Sam, aslında her şey Sam bunlara inanmak istediği için gerçekleşiyor. Yaşlı müzisyen ona gerçekleri söylemesine rağmen anlam aramaya devam eder ve bu onu inzivaya çekilen zenginlere götürür. Onlar da aynı şekilde ona, hayatın anlamsız olduğunu, ünvanın, ödüllerin hiçbir anlamının olmadığını söyler. Onlar için hayat sekstir. Bu kadar. Ötesi değil. Bu anlamsızlık teması da filmin birçok yerinde karşımıza çıkar. Partide gördüğümüz balonlu kızın aslında eskort olduğunu öğrenmemiz, İsa lakaplı ve herkesin merak ettiği şarkıcının “o da sıçıyormuş” dedirten basitliğe ulaşması gibi anlam kıran birçok detay ile de karşılaşıyoruz.

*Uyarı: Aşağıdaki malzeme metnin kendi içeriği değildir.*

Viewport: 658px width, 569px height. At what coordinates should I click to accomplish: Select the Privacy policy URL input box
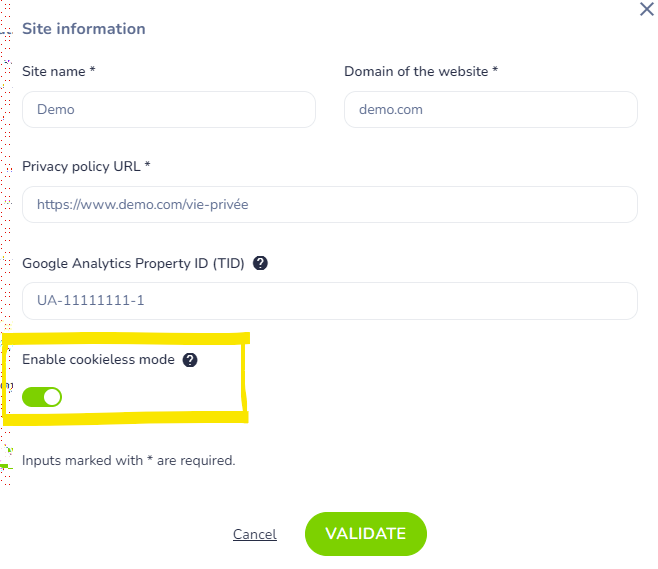coord(329,204)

Sarah’ı elinden kaçırdığını anlayan Sam, anlam aramak için çıktığı yolculuğunu karşı komşusunun evinde tamamlar. Hala bir ümit içerisinde olan Sam’in gerçekliği, evine haciz memurlarının girmesiyle tamamen biter. Bunu suratından da okuyabiliriz. Sarah’nın nereye gittiğini öğrenmek için çıktığı Los Angeles macerası, gizemlerle dolu bir yolculuk olsa da aslında hepsi boş bir koşuşturmacadır. Hiçbir yer varmayan ve varmaması gereken bir yolculuktur. Hurafeler, rivayetler, anlamlar, metaforlar; hepsi bizim üretimimiz. İşin sektörel kısmına baktığımızda aslında her şey para ve seks uğrunadır. İnsan doğası. Fakat bazen kendimizi öyle boşta hissederiz ki Sam gibi bir anlam ararız. Ama yok. Kusura bakmayın. Gerçekten de yok.

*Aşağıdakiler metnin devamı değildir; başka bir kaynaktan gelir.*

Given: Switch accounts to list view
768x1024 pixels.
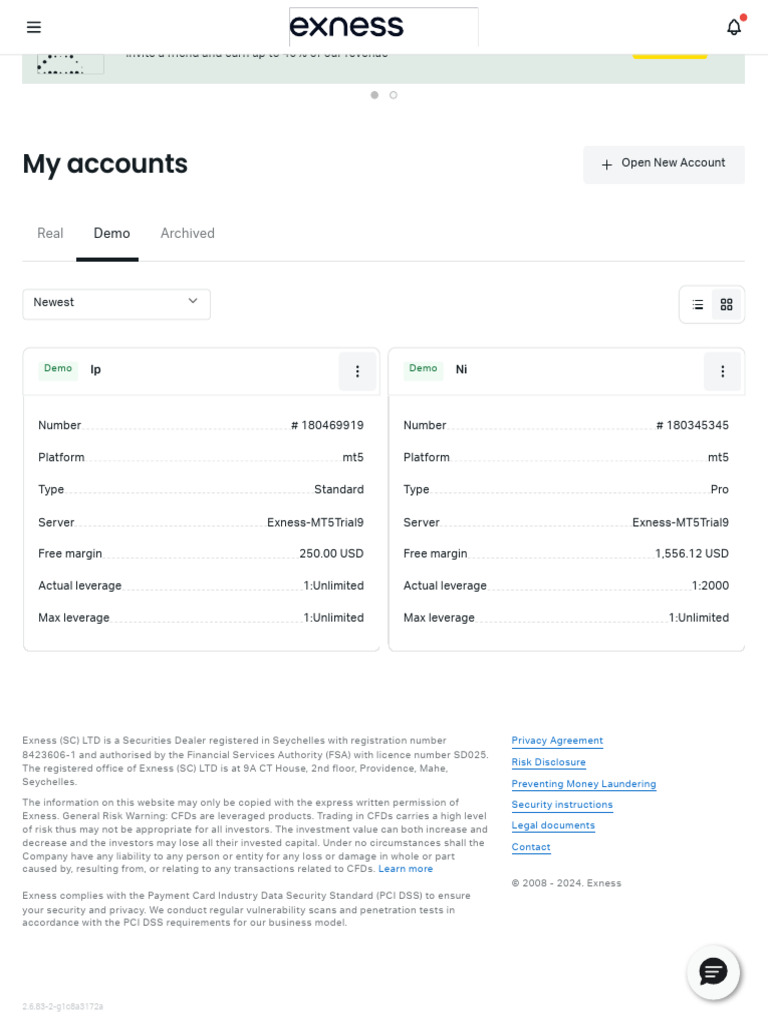Looking at the screenshot, I should pos(698,305).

Filmin en büyük sorunu, bence, anlaşılmaz olması değil. Uzunluğu. 2 saat 20 dakkalık filmde tempo tutturmak zordur. Hele ki tam olarak bir aksiyonun olmadığı, tamamı dedektiflik hikayesi bir filmde alçalan ve yükselen tempo zaman zaman seyirciyi sıkabilecek boyutta. Film bir yarım saat daha erken bitse aslında tadından yenmez olacaktı. Anlamsızlık ise sorun değil. Anlaşılan o ki David Robert Mitchell, oldukça kişisel bir film yapmış. Bunu ona sormadan anlamamız mümkün değil. Bu kadar detaya rağmen benim de filmde çıkaramadığım bir sürü şey var. Bunun sebebi ise Los Angeles ya da Amerikan kültürüne yeteri kadar hakim olamamak. Köpek katili, Baykuş Öpücüğü, Tek gözlü korsan, baraj suyu gibi detayları maalesef anlayamadım. Hala da merak ediyorum.

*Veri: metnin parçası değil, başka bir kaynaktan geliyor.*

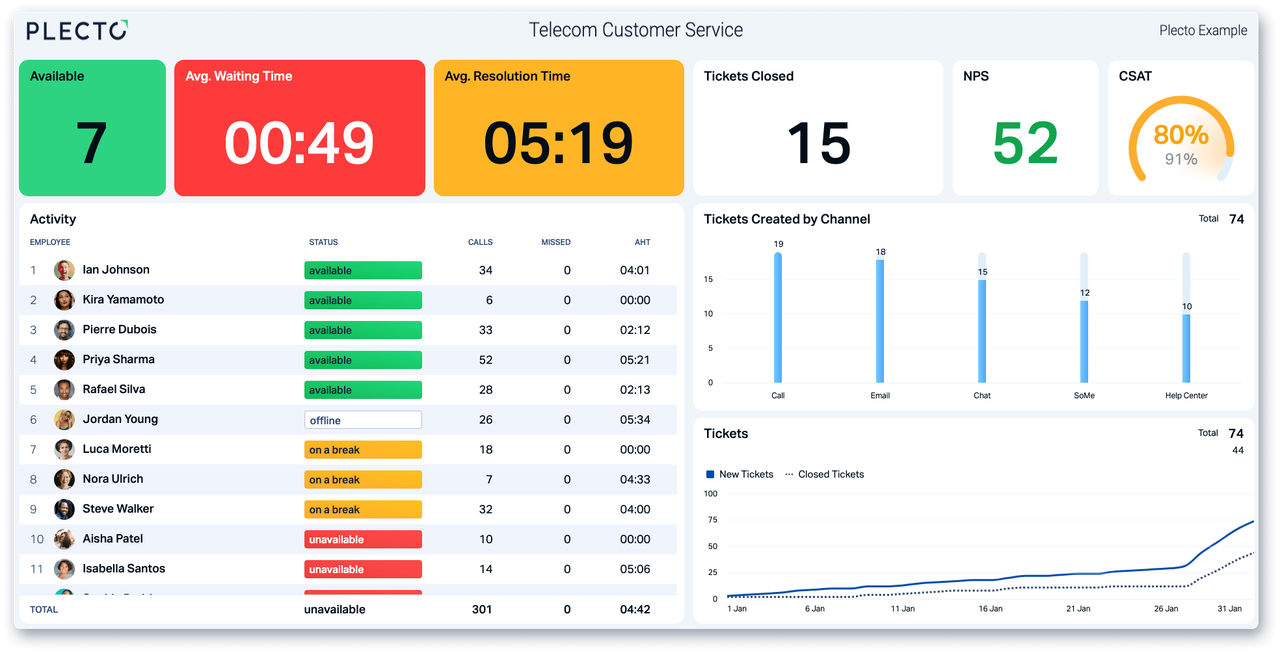Click the Total 74 link above channel chart
This screenshot has width=1280, height=653.
1222,218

Velhasıl kelam… Uzun uzun irdelemeye çalıştığım filmin sonuna geldik. Under the Silver Lake, kafayı oldukça karıştıran ama estetik açıdan oldukça ilginç bir film. Süresi biraz daha kısa olsa aslında çok daha güzel olabilirdi. It Follows sonrası böyle bir film tabii ki beklemiyorduk ama yine de David Robert Mitchell’ın yönetmenlik ve yazarlık konusunda ne kadar yetenekli olduğunu bir kez daha gördük. Darısı üçüncü filme. Onu da umarım anlayabilmek dileğiyle.